[Start of section]

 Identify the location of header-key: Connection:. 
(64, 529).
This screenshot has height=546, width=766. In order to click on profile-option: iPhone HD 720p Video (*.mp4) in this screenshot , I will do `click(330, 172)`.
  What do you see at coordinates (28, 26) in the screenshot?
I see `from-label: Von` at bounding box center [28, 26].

[End of section]

Pull out, word for word, the lines that begin at the one containing "This screenshot has" and continue through the end of the records.

This screenshot has height=546, width=766. In order to click on profile-option: iPhone HD 720p Video (*.mp4) in this screenshot , I will do `click(330, 172)`.
  What do you see at coordinates (28, 26) in the screenshot?
I see `from-label: Von` at bounding box center [28, 26].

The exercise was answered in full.